School History
Construction of Stenwood Elementary School began in the spring of 1963 on a 10-acre site in the Dunn Loring Woods subdivision. Our school originally had 20 classrooms and cost $431,000 to construct. Construction of our school was not completed in time for the opening of schools in September, so classes were held at three elementary schools. Students were picked up at their homes and transported by bus to Dunn Loring Elementary, where three classes were housed. From there, three classes were shuttled by bus to Vienna Elementary, and the remaining four classes were transported to Flint Hill Elementary School. Our first librarian, Mildred Stroble O’Neill, travelled to the three schools and circulated books from each library. Our first principal, William “Bill” Berkeley Martin, worked out of an office at Vienna Elementary School.

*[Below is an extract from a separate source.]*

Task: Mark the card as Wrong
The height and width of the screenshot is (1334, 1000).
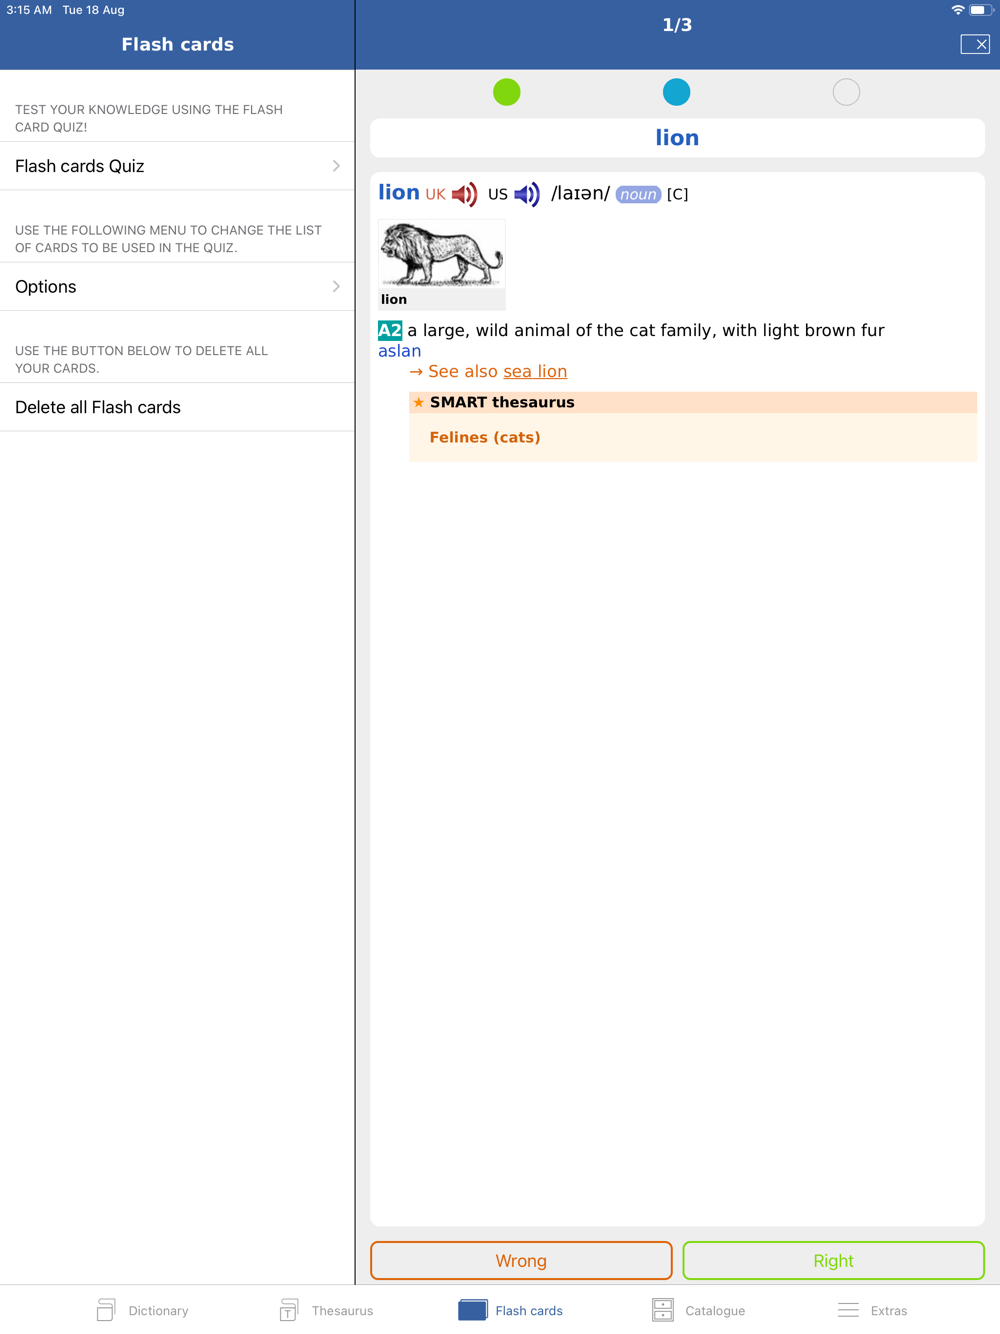Action: click(x=521, y=1261)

Stenwood Elementary School was completed and moved into on February 3, 1964. Our school was originally designed with folding walls between classrooms that could be opened during sessions of cooperative teaching. During our first year, enrollment was approximately 400 students. By September 1964, that number had grown to 584 students, and by September 1965 enrollment had swelled to 705 students.



The Stenhouse Family
After construction of our school was complete, Edna Walker Stenhouse, who lived across Gallows Road from our school, planted dogwoods and azaleas in the elevated circle in our driveway, and had a sundial placed there in memory of her husband Walter Stenhouse, for whom our school is named. In 1983, as part of the preparations for our school’s 20th anniversary, the sundial’s brick base was rebuilt by three generations of Stenwood supporters: Joe Bell; his son, Ted, a Stenwood alumnus; and Ted, Jr., then a kindergartener at Stenwood. The brass dial was refurbished by Dante Notaro, husband of Antoinette Notaro, a teacher at Stenwood. The sundial was rededicated during the anniversary celebration.
Camp Alger
Following the outbreak of the Spanish-American War, in May 1898, Secretary of War Russell Alger selected several farms near Dunn Loring and Merrifield upon which to build a training facility for the United States Army. By the end of June some 23,000 troops were stationed in the area at Camp Alger. The land where Stenwood Elementary School stands was used as a campsite by the United States Army’s 13th Pennsylvania Infantry Regiment. The Army’s 1st Division Headquarters was located a short distance southwest of our school. From July to November 1898, a typhoid epidemic, spurred on by contaminated drinking water, swept through Camp Alger, eventually forcing its closure.